🤖 AI Summary
Deepfake detection faces challenges in distinguishing subtle, method-specific artifacts introduced by diverse generation techniques, while existing approaches—often reduced to binary classification—lack sufficient discriminative power.
Method: This paper proposes a dual-supervised fine-grained tuning framework. It adopts DINOv2 as the backbone and introduces a lightweight multi-head LoRA adapter embedded in each Transformer block. A shared branch is further designed to propagate fine-grained manipulation cues, enabling joint optimization of authenticity assessment and forgery-type identification.

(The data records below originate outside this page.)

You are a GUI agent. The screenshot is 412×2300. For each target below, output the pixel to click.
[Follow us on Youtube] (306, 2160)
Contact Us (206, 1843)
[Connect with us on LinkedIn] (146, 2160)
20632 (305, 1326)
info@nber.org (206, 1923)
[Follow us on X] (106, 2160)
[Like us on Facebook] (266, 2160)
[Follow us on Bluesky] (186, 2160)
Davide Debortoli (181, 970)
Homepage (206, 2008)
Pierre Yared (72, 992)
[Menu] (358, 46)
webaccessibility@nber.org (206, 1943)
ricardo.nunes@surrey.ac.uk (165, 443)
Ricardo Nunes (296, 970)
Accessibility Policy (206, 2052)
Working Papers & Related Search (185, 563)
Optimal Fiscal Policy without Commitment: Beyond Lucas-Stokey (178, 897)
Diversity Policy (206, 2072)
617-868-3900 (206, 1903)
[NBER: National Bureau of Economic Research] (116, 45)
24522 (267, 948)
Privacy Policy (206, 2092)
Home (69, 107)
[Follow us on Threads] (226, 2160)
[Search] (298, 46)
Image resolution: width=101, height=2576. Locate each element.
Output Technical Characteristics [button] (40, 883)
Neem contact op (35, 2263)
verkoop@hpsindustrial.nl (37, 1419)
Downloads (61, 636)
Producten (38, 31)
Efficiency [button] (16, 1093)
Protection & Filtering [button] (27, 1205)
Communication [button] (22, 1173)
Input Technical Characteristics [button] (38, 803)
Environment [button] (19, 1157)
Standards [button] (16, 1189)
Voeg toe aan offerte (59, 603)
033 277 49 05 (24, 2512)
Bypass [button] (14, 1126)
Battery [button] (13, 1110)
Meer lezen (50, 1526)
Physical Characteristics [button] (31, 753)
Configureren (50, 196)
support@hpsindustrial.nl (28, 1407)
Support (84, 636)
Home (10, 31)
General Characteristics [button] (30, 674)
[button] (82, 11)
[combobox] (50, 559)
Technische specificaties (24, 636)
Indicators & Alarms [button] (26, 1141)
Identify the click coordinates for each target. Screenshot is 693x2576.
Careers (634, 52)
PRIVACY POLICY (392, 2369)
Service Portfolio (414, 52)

Contribution/Results: With only 3.5 million trainable parameters, the framework achieves highly efficient fine-tuning. It attains state-of-the-art (SOTA) or superior detection accuracy on multiple mainstream benchmarks—including FaceForensics++, Celeb-DF, and DFDC—while significantly improving parameter efficiency and cross-dataset generalization capability compared to existing complex models.
📝 Abstract
The proliferation of sophisticated deepfakes poses significant threats to information integrity. While DINOv2 shows promise for detection, existing fine-tuning approaches treat it as generic binary classification, overlooking distinct artifacts inherent to different deepfake methods. To address this, we propose a DeepFake Fine-Grained Adapter (DFF-Adapter) for DINOv2. Our method incorporates lightweight multi-head LoRA modules into every transformer block, enabling efficient backbone adaptation. DFF-Adapter simultaneously addresses authenticity detection and fine-grained manipulation type classification, where classifying forgery methods enhances artifact sensitivity. We introduce a shared branch propagating fine-grained manipulation cues to the authenticity head. This enables multi-task cooperative optimization, explicitly enhancing authenticity discrimination with manipulation-specific knowledge. Utilizing only 3.5M trainable parameters, our parameter-efficient approach achieves detection accuracy comparable to or even surpassing that of current complex state-of-the-art methods.